LE MAGAZINE DES SCIENCES DE L’UNIVERS EN AFRIQUE

L’un des principaux objectifs de la mission InSight, qui s’est posée sur Mars en novembre 2018, était d’étudier la structure interne de cette planète. Équipée du sismomètre ultrasensible de fabrication française SEIS, la sonde a enregistré plus de 1 300 séismes martiens, dus à des mouvements internes ou, pour certains, provoqués par des impacts de météorites. Le dernier signal reçu avant l’arrêt de la mission date du 15 décembre 2022.

1. Une avalanche de glaces et de poussières sur Mars. Cette avalanche, observée par la caméra HiRISE de la sonde Mars Reconnaissance Orbiter en mars 2010, dévale une falaise d’environ 700 mètres de hauteur située dans la région polaire boréale. Dans ce cas précis, elle aurait été déclenchée par le réchauffement et la sublimation de CO2. (© NASA/JPL/University of Arizona)

 

Une particularité des séismes martiens est qu’ils pourraient donner naissance à des avalanches de poussières générées par ces mouvements du sol au passage des ondes sismiques. Pour illustrer cette hypothèse, une équipe internationale sous la responsabilité de chercheurs de l’Institut de physique du globe de Paris (IPGP) a croisé les données de SEIS avec des observations orbitales, notamment celle de la mission MRO [1], qui a déjà enregistré plusieurs avalanches (fig. 1). Cette comparaison a permis d’analyser et de comprendre les conséquences de l’activité sismique martienne sur l’évolution des terrains situés à proximité des foyers des séismes. Ces chercheurs ont tout particulièrement étudié les conséquences de deux événements sismiques particulièrement violents, S1000a et S1222a [2]. Ceux-ci ont eu lieu le 18 septembre 2021 et le 4 mai 2022 et sont (pour Mars) de magnitudes très élevées, respectivement 4,1 et 4,7 [3], comme rapporté dans l’Astronomie (no 163, septembre 2022).

Le premier événement, S1000a, est un impact météoritique qui a donné naissance à un cratère de 150 m de diamètre. En comparant les observations orbitales avant et après l’impact, un nombre important d’avalanches ont été observées après celui-ci. Toutefois, ces dernières seraient dues à des impacts secondaires et pas à la propagation d’ondes sismiques.

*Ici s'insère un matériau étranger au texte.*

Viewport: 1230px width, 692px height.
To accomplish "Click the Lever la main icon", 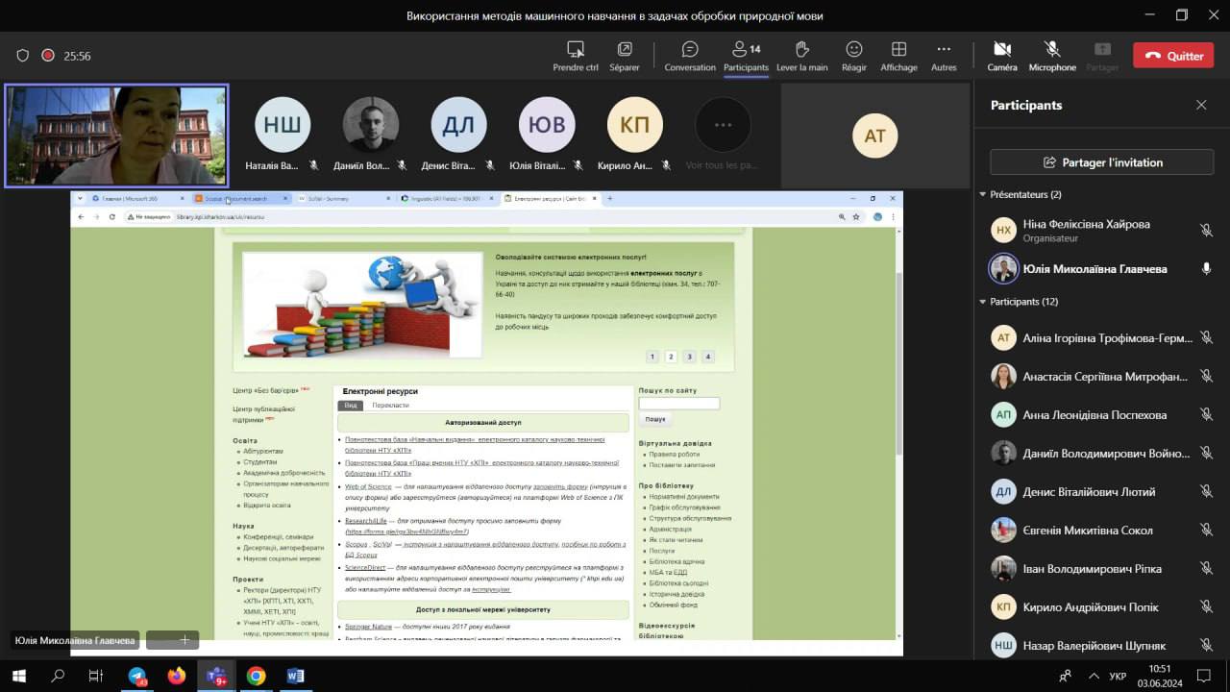I will (x=801, y=50).
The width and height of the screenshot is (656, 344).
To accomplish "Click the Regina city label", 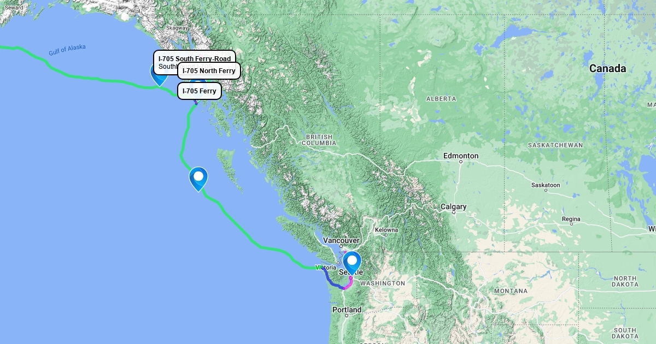I will pyautogui.click(x=571, y=220).
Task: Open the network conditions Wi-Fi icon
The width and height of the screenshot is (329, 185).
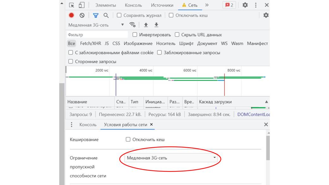Action: pos(132,25)
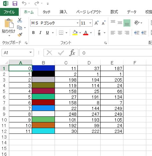Expand the Name Box dropdown arrow
The width and height of the screenshot is (152, 156).
pyautogui.click(x=30, y=52)
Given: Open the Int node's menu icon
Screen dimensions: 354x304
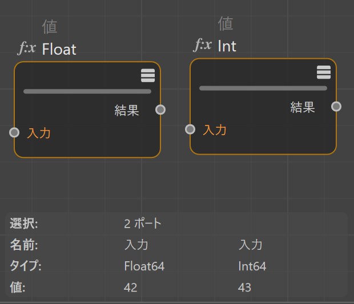Looking at the screenshot, I should click(x=324, y=72).
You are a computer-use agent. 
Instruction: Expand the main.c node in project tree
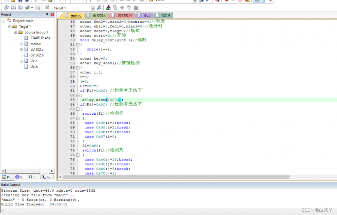pyautogui.click(x=21, y=44)
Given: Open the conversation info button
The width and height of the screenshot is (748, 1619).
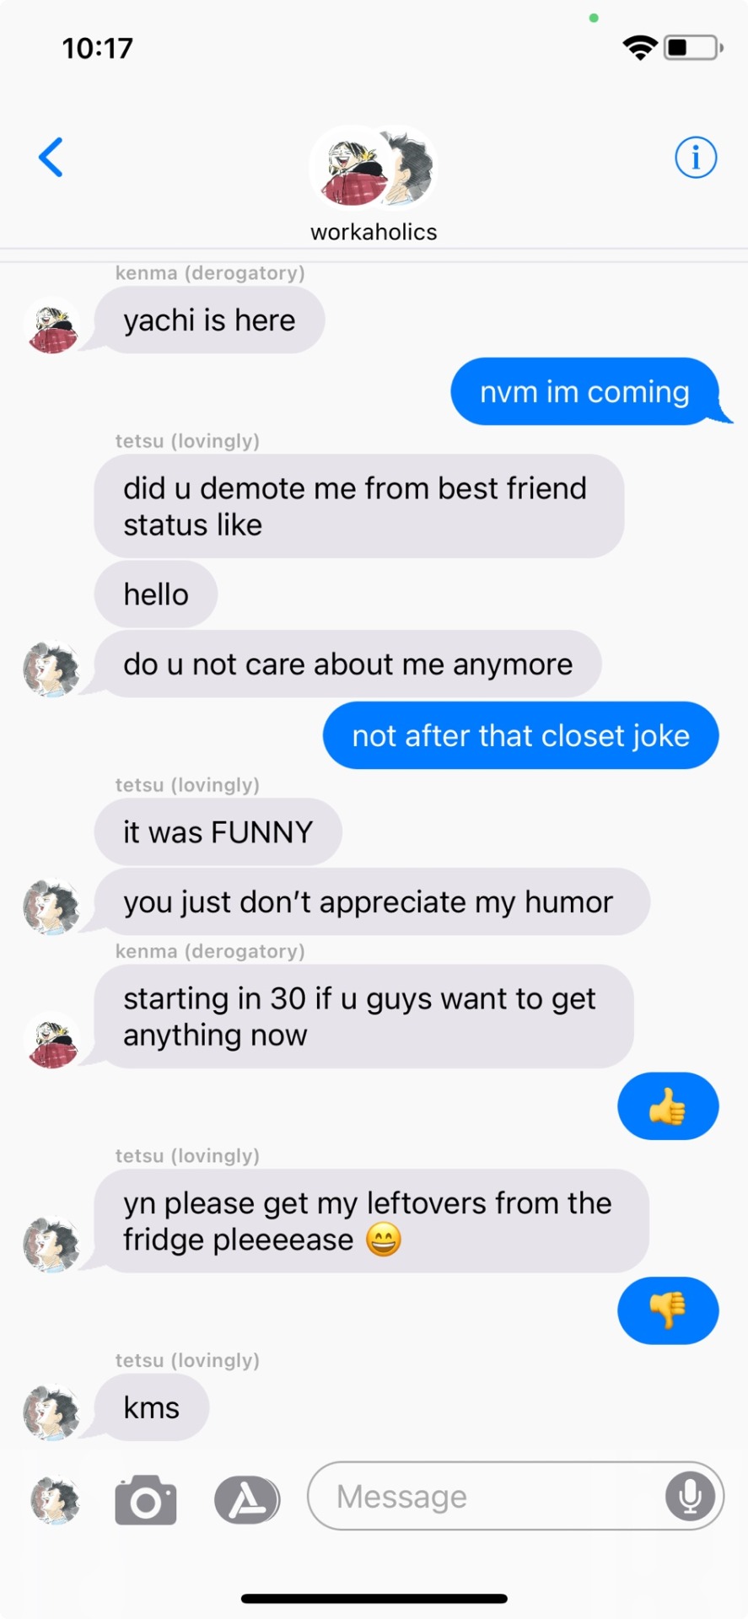Looking at the screenshot, I should [x=696, y=157].
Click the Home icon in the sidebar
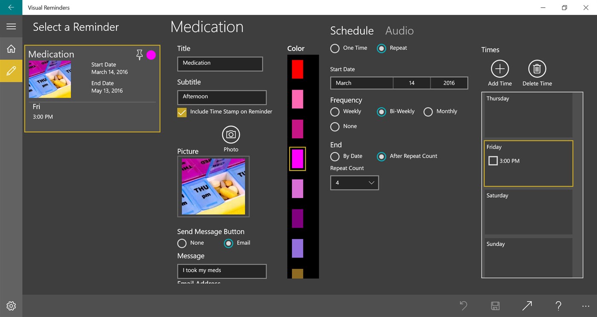The height and width of the screenshot is (317, 597). click(x=11, y=48)
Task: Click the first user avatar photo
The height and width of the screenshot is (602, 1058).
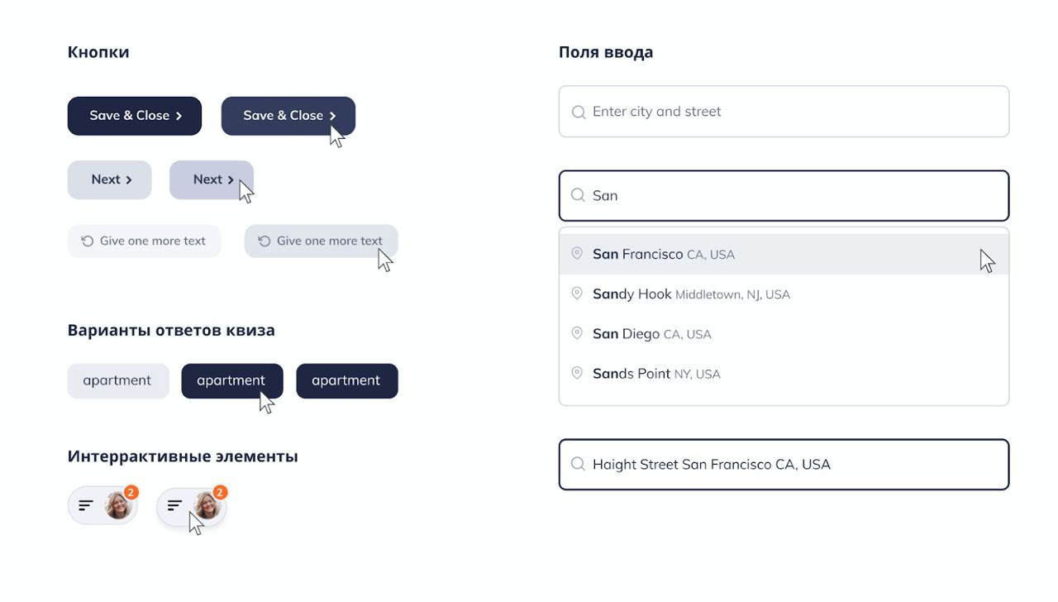Action: [x=118, y=505]
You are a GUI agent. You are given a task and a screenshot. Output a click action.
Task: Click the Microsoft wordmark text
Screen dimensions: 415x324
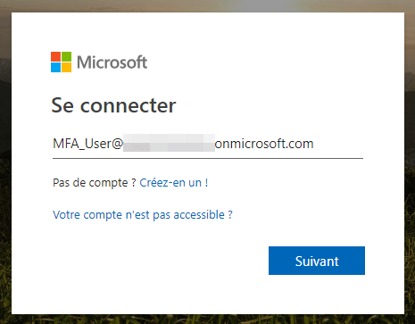(112, 62)
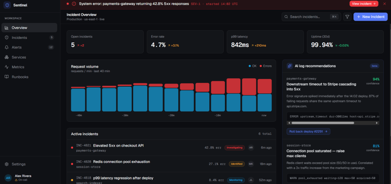Image resolution: width=391 pixels, height=184 pixels.
Task: Open Services via its sidebar icon
Action: tap(7, 57)
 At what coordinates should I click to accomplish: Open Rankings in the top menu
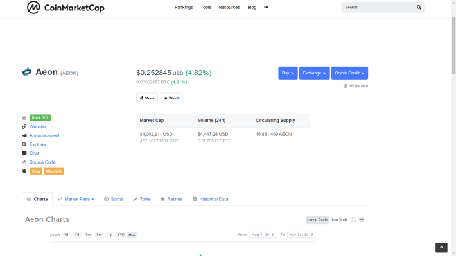pos(184,7)
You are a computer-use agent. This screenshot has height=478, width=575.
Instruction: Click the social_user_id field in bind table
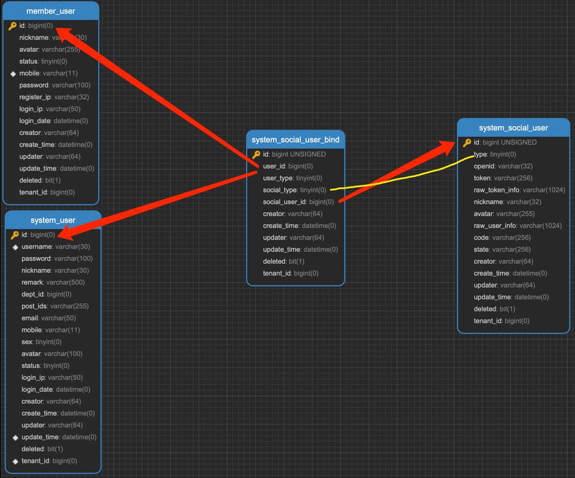298,202
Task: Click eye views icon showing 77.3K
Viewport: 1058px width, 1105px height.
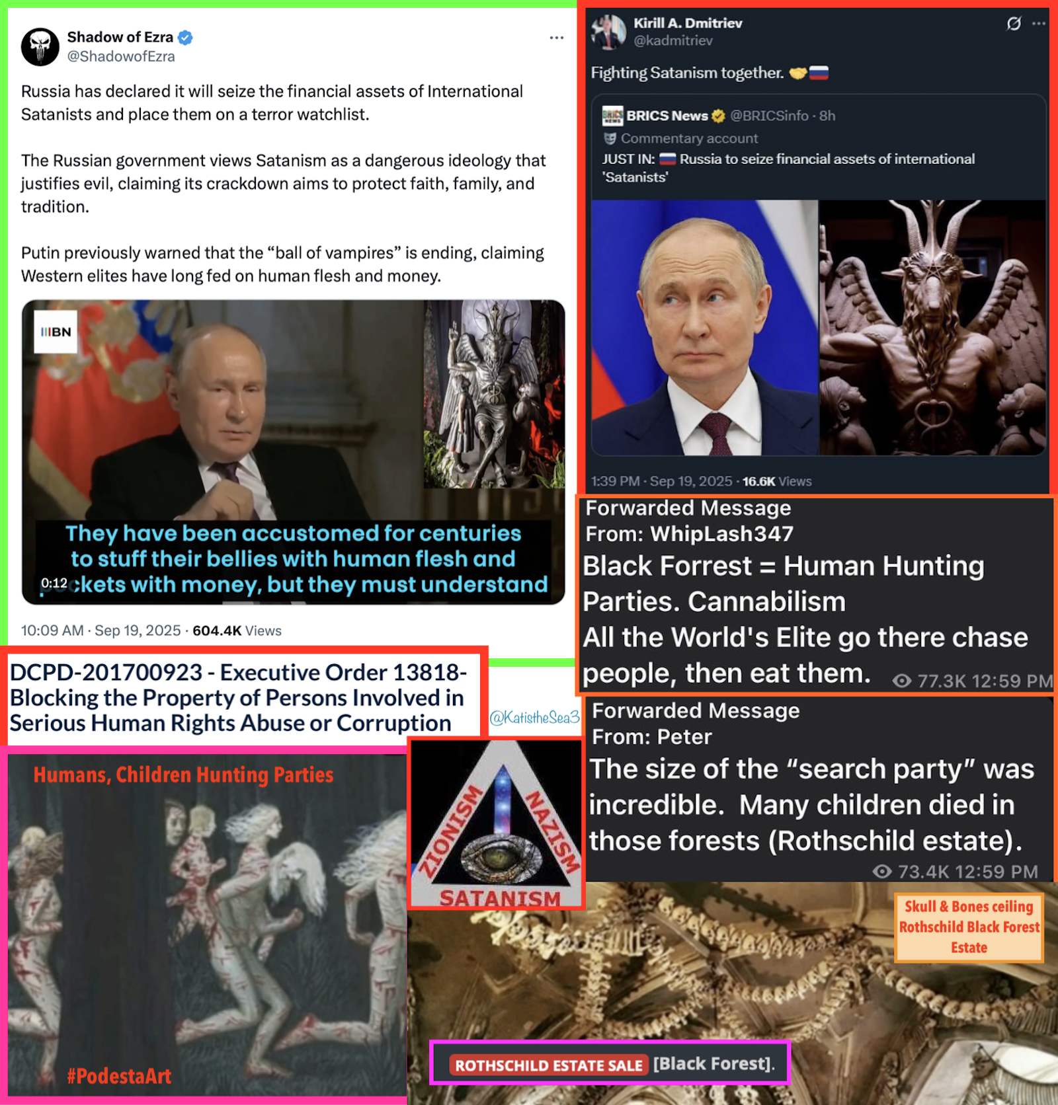Action: (x=902, y=681)
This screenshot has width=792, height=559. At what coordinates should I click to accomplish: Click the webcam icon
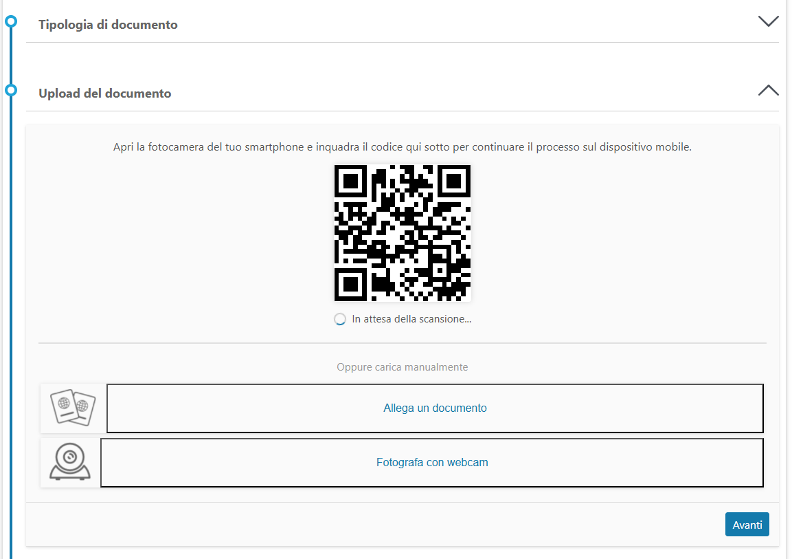pos(69,461)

En ce qui concerne le second événement, S1222a, le scénario de déclenchement d’avalanches serait plus complexe, sans doute parce que la région sous-jacente présente une géologie plus compliquée. En effet, son épicentre est localisé près d’un volcan ancien, le volcan Apollinaris Patera (fig. 2), à une profondeur inférieure à 20 km, dans une région de terrains meubles à forte pente, propice à des déclenchements d’avalanches. L’activité sismique pourrait être liée à cet ancien volcan, bien que ce dernier ne soit sans doute plus en activité. Une autre hypothèse avancée par les chercheurs est l’existence d’une grande ride de 450 km de long située à proximité de l’épicentre.

2. Apollinaris Patera vu par la sonde Mars Global Surveyor en avril 1999. (© NASA/JPL/MSSS)

 

Le lien entre cette structure et l’activité sismique n’est pas encore bien compris. À noter que S1222a est l’événement le plus violent enregistré par SEIS, et qu’aucun nouveau cratère n’a été observé sur le sol martien à la suite de S1222a, excluant ainsi la possibilité d’un impact météoritique comme cause de la source du séisme.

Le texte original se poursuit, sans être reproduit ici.